* **TEXT**

● ● ●

The controversy surrounding metals tycoon Sanjeev Gupta has shone a light on the use of trade transactions primarily as a means of generating liquidity. John Basquill examines internal documents and leaked correspondence showing the inner workings of Gupta’s empire, and explores the growing nervousness among authorities and banks around circular trades, repo deals and related-party transactions.

 

Back-to-back transactions have long been a staple of the commodity finance market.

By purchasing and immediately reselling cargo, a trader can boost its access to liquidity – reducing the risk of being stranded with illiquid assets and improving its ability to pay off debts as they fall due.

In some cases, back-to-back sales are circular, with the cargo ending up back in the hands of the initial seller. Though that seller will likely pay a higher price to repurchase the cargo, it has gained vital access to working capital in the meantime. Similar arrangements include repurchase agreements, or repo deals, for a trader’s inventory.

Using trade transactions primarily as a means of generating liquidity is a controversial practice, however. Several fraud scandals in the trade and commodity finance market have arisen from traders forging documents in order to raise financing against trades where the underlying cargo does not exist, or has already been pledged in a different transaction.

● ● ●

* **DATA PROVIDED**
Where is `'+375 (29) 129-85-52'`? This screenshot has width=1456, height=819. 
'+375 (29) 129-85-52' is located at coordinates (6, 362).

● ● ●

* **SET PROBLEM 1**
In the commodity finance text, where does the cargo end up when back-to-back sales are circular?
* **SET PROBLEM 2**
Write the next part of the commodity finance text, picking up after its final sentence.
None of the data has any bearing on what comes next.

* **TASK RESULT 1**
It ends up back in the hands of the initial seller.

* **TASK RESULT 2**
In the case of Liberty Commodities – the trading arm of metals tycoon Sanjeev Gupta, with entities across Europe, the Middle East, the US and the Asia Pacific region – the use of related-party trades has increasingly caught the eye of government officials.

In some cases, transactions were arranged involving different members of Gupta’s GFG Alliance – a loose network of companies involved in trading and producing steel, aluminium and renewables. Others involved so-called “friends of Sanjeev”, a term used by Liberty employees to discuss business associates who are not considered part of the alliance.

The March 2021 collapse of Greensill – by far the largest financial backer of GFG Alliance companies – has placed a strain on Gupta’s business. In October 2021, Argus Media revealed that Liberty Commodities was being wound down, and a GFG spokesperson has since told GTR the wider group “has made a strategic decision to exit commodity trading”.

“Our trading teams are being integrated where possible into our industrial sales, marketing and procurement functions. GFG continues to make significant progress to restructure and transform its businesses following the collapse of Greensill,” the spokesperson says.

As of press time, those refinancing efforts are still ongoing. A deal struck with Credit Suisse Asset Management in Australia has given an injection of liquidity that is being used to restart UK-based production, but the group remains beyond the risk appetite of many private and public sector lenders.

One complication is industry concern over Liberty-linked trades that have taken place between related parties, or where cargo appears to have been traded primarily for the purposes of raising liquidity. Though not illegal, similar structures have been involved in fraud scandals in Singapore, and appear to be falling out of favour with commodity finance banks.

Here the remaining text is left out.